KANSAS CITY, Mo. (AP) — Andy Reid remembers talking to the Kansas City Chiefs at some point last year, back when veterans were getting to know rookies and the season still seemed so far off, and he brought up the San Francisco 49ers under Bill Walsh. It was 1981 and the 49ers had drafted a […]
Chiefs banked on rookie returns to reach Super Bowl again
KANSAS CITY, Mo. (AP) — Andy Reid remembers talking to the Kansas City Chiefs at some point last year, back when veterans were getting to know rookies and the season still seemed so far off, and he brought up the San Francisco 49ers under Bill Walsh.
It was 1981 and the 49ers had drafted a quartet of defensive backs that they expected to contribute right away.
They did so much more.
Ronnie Lott went on to start all 16 games, beginning a Hall of Fame career and becoming one of the finest safeties to play the game. Eric Wright and Carlton Williams, who both went on to play in Pro Bowls, started alongside Lott every week, and Lynn Thomas appeared in 15 games.
Together, that group carefully selected by Walsh helped the 49ers win their first conference championship before beating the Bengals for their first Super Bowl title.
“It seems like a long time ago that I mentioned that to our guys,” Reid said this week.
The reason for bringing it up? Chiefs general manager Brett Veach also drafted four defensive backs last year. And much like the 49ers, the Chiefs banked on their rookie quartet to get back to the Super Bowl after a one-year absence.
“I mean, here we sit,” Reid said with a smile.
First-round pick Trent McDuffie, who dealt with a hamstring injury sustained in their opener, emerged as a lockdown cornerback. Jaylen Watson had a 99-yard pick-6 that helped the Chiefs beat the Chargers early in the season, and has since picked off two more passes in the playoffs.
Josh Williams also intercepted Bengals quarterback Joe Burrow in the AFC title game, catching the deep throw in the closing minutes after rookie safety Bryan Cook had batted it into the air.
The pressure on the four last Sunday night went soaring on the game’s fourth play, when one of the few veterans in the secondary — L’Jarius Sneed — was sidelined by a concussion. Yet they were undaunted.
“Obviously there was concern,” Reid said, when asked about his rookies playing so much so soon, “but there was an optimism that it can be done. Then the kids, just their work ethic — they showed us this in training camp. They showed it all the way through the season. If they got beat, they came back and fought back.”
Indeed, all of them took regular-season lumps. But you wouldn’t know it by the playoffs.
Did they exceed even Veach’s expectations?
“I think so,” he replied. “Maybe it was a necessity because we had a lot of turnover. Again, every time we approach an offseason, whether it be a free-agent signing or draft pick, we have full confidence in our staff’s ability to bring talented players in and our coaches to get the most out them. I think you saw early on — you guys were at the OTAs the training camps — I think it was pretty clear early on that this would be a special group.”

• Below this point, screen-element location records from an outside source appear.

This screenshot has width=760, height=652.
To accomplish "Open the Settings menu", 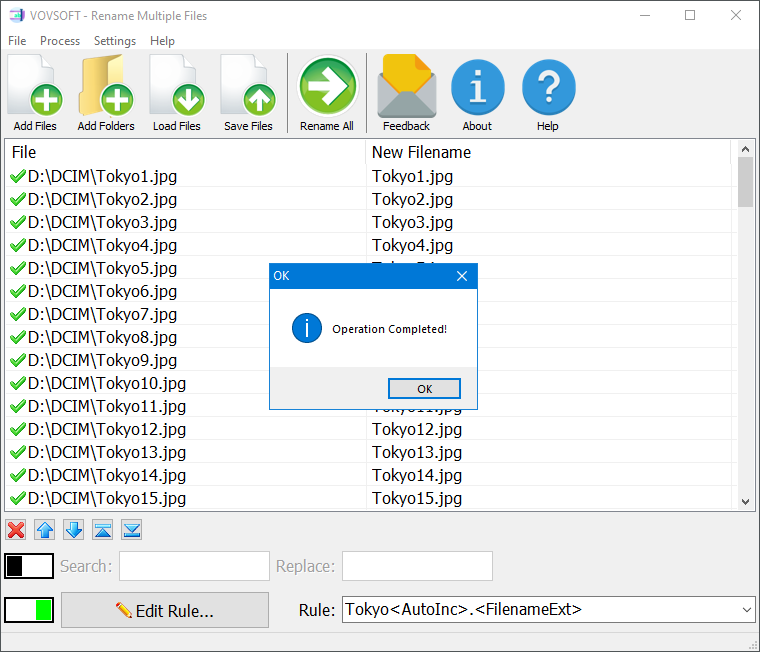I will pos(115,41).
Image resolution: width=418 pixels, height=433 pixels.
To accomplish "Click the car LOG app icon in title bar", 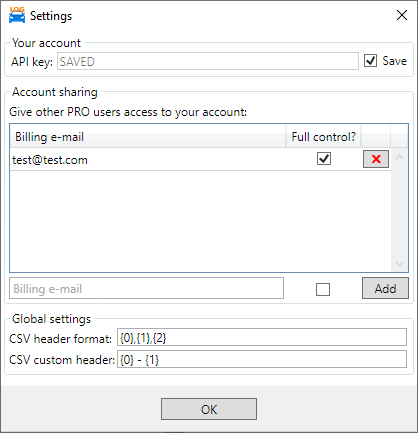I will 17,15.
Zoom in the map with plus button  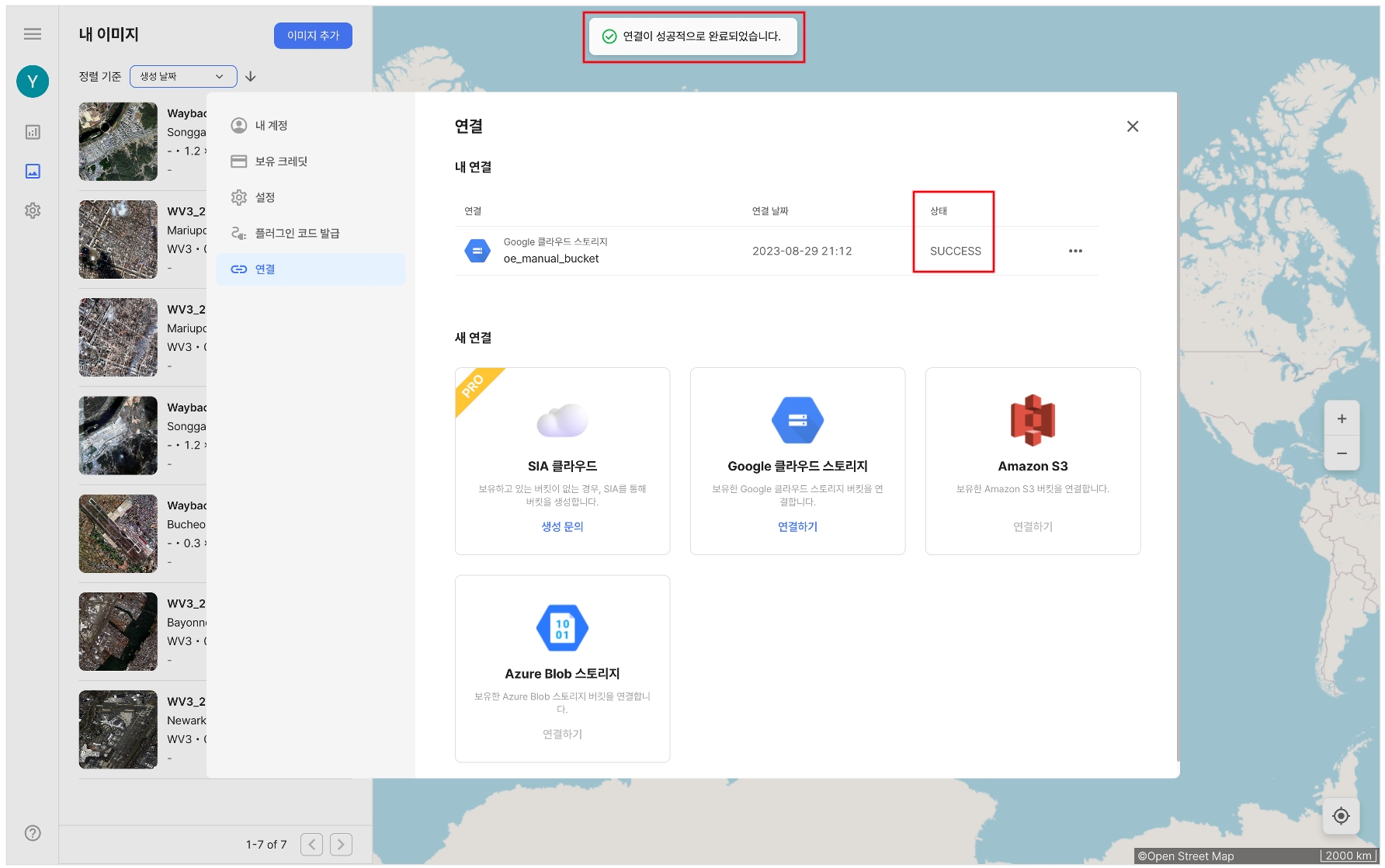1342,419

It hasn’t just been the four defensive backs, either. It’s been an entire rookie class outperforming expectations.
Defensive end George Karlaftis had six regular-season sacks, then another of Burrow in the AFC title game. Skyy Moore played a crucial role against the Bengals after three wide receivers were lost to injuries, and his punt return helped set up the winning field goal. Leo Chenal has appeared in every game at linebacker. And seventh-round pick Isiah Pacheco not only assumed the role of lead running back but has become a bona fide star.
The returns on the Chiefs’ rookie investments are even more impressive given the fact that Kansas City, like other teams that make deep playoff runs each year, are usually picking after just about everyone else.
“I don’t know if you’ve ever heard of a guy named Brett Veach,” Chiefs tight end Travis Kelce said, “but he has brought in some amazing talent when he put this team together. We’re the best team in the AFC because of what he’s been able to do, on top of what these coaches have been able to do in terms of teaching these guys how to make plays.”
It’s been a long time since Reid was teaching them a little bit of history, too. But the parallels between that bunch of 49ers in the early 1980s and this group of Chiefs in the early 2020s just might go all the way to a Super Bowl title.
Lott and those young 49ers hoisted the Lombardi Trophy. The Chiefs have a chance to do the same.
“I was optimistic,” Reid said, “but you don’t know how that journey’s going to go. But they’ve sure done a nice job.”